Filter the data below and copy out every line that contains the string "dimensions". Case matters, so match only that exact capitalization.

DATA SHOWN.
···
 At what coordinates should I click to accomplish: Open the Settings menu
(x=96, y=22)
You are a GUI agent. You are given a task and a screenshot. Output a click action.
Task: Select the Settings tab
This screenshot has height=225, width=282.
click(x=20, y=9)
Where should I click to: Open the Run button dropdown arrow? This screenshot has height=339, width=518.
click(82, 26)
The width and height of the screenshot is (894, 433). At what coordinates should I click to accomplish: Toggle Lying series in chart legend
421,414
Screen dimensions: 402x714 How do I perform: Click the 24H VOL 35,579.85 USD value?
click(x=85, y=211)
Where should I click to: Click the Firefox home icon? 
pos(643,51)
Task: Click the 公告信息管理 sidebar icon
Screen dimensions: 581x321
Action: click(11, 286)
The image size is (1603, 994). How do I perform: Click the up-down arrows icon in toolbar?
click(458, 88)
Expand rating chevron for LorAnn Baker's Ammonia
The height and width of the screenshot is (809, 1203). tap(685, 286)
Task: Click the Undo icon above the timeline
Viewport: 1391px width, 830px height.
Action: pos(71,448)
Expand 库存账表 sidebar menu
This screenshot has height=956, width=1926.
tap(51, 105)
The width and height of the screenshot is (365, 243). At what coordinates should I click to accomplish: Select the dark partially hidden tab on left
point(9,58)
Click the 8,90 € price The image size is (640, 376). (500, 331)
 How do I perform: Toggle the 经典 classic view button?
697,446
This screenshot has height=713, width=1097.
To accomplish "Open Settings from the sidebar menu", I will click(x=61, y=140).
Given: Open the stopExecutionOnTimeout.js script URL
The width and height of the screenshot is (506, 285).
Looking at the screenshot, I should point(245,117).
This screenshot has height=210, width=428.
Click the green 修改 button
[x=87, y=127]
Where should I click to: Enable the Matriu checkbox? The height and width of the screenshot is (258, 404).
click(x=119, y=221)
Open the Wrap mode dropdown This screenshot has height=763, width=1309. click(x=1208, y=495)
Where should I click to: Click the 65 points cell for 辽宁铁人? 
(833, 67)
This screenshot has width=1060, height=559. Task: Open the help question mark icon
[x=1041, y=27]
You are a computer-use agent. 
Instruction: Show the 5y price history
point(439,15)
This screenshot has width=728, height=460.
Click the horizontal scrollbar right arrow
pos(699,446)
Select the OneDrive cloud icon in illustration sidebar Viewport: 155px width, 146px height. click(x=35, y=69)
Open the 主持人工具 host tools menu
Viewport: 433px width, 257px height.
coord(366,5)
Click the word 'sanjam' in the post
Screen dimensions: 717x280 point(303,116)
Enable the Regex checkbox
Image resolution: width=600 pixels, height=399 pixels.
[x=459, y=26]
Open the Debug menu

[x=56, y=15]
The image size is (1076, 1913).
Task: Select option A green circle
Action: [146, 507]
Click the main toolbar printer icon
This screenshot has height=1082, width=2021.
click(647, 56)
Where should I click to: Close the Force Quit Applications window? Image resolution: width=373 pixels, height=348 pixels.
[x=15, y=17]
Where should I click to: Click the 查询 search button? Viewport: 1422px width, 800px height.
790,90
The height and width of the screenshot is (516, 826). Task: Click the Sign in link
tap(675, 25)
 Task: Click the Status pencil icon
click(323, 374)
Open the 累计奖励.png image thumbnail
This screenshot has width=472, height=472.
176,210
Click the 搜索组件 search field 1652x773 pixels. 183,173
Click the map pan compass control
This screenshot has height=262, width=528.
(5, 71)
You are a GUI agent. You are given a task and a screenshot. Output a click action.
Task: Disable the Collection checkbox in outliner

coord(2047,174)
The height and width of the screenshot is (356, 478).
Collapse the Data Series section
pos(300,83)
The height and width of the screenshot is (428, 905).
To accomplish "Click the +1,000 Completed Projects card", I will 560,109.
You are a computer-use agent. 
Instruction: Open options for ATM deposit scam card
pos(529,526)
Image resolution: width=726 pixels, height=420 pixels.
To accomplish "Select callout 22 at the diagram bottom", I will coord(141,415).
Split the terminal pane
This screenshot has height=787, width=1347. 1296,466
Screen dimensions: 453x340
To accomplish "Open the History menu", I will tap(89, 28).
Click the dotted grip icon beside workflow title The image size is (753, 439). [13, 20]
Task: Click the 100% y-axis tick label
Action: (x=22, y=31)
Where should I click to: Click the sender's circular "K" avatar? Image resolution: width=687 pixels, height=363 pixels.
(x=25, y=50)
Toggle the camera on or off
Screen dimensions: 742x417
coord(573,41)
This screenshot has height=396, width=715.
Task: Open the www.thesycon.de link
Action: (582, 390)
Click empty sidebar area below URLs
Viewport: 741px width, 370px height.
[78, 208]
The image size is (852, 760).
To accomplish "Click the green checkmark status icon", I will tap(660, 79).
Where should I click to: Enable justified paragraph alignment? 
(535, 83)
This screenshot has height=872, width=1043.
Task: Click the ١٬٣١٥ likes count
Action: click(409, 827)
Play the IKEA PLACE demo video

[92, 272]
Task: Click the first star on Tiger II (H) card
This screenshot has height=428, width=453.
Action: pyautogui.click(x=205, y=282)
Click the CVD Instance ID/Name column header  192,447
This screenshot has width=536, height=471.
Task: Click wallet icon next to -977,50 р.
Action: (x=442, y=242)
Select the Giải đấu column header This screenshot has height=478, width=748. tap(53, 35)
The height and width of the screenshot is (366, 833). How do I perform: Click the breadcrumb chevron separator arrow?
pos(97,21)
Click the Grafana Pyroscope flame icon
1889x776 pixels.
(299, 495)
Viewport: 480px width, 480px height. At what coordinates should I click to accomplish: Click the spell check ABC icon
···
COMPLETE OUTPUT.
Screen dimensions: 402x714 How do I perform: Click the 24H VOL 35,579.85 USD value?
Screen dimensions: 581x321
Screen dimensions: 717x280 point(303,116)
Screen dimensions: 453x340
Screen dimensions: 742x417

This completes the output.